• [TASK GOAL]:
Could you render the material below as a JSON list of strings, with one string per line and blank lines left out? Please omit the pictures from your answer.

• [LISTING]:

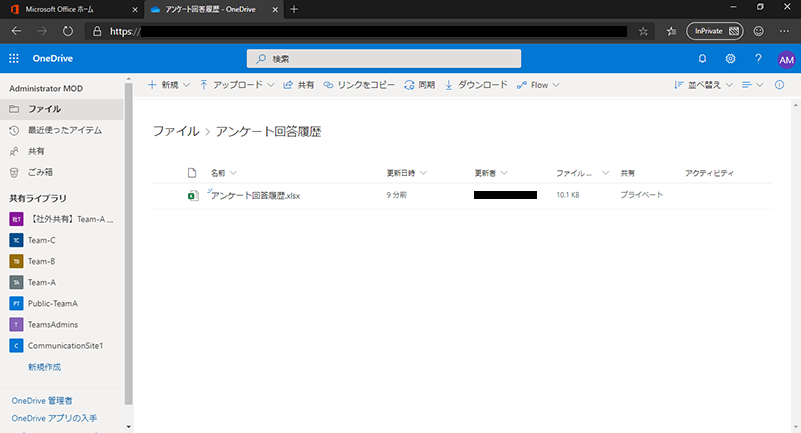Bookmark page with the star icon

click(x=643, y=31)
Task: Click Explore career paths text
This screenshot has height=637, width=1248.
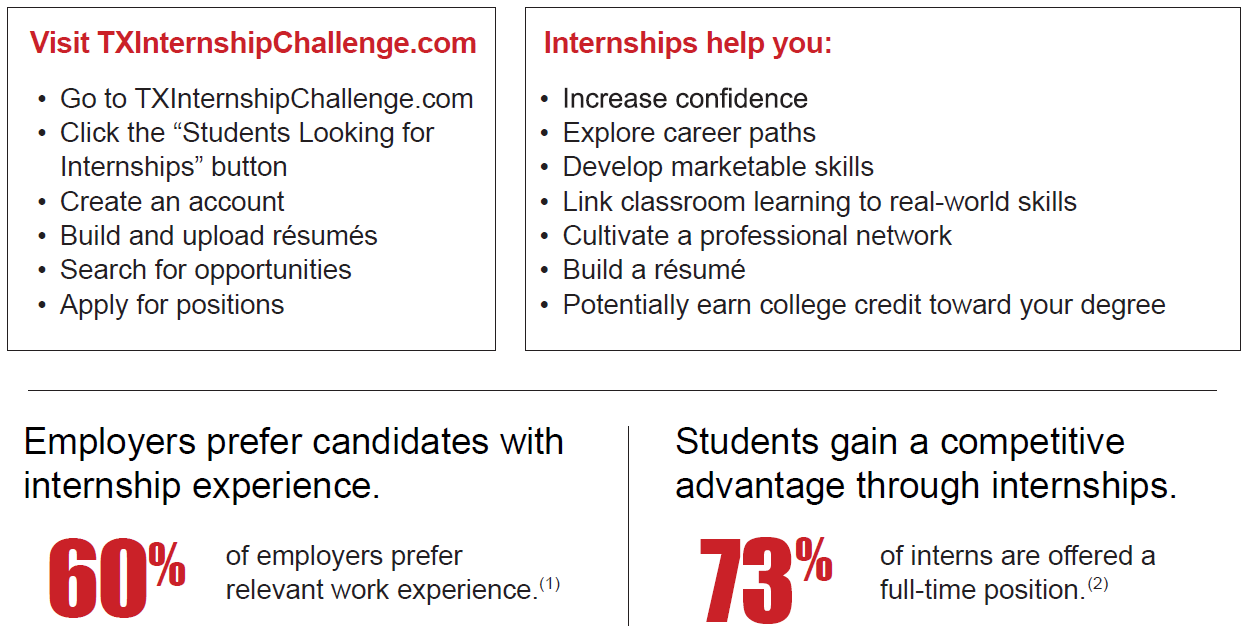Action: coord(689,133)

• [RESPONSE TO THE TASK]:
[
  "Bookmark page with the star icon",
  "click(x=643, y=31)",
  "Task: Click Explore career paths text",
  "This screenshot has height=637, width=1248.",
  "Action: coord(689,133)"
]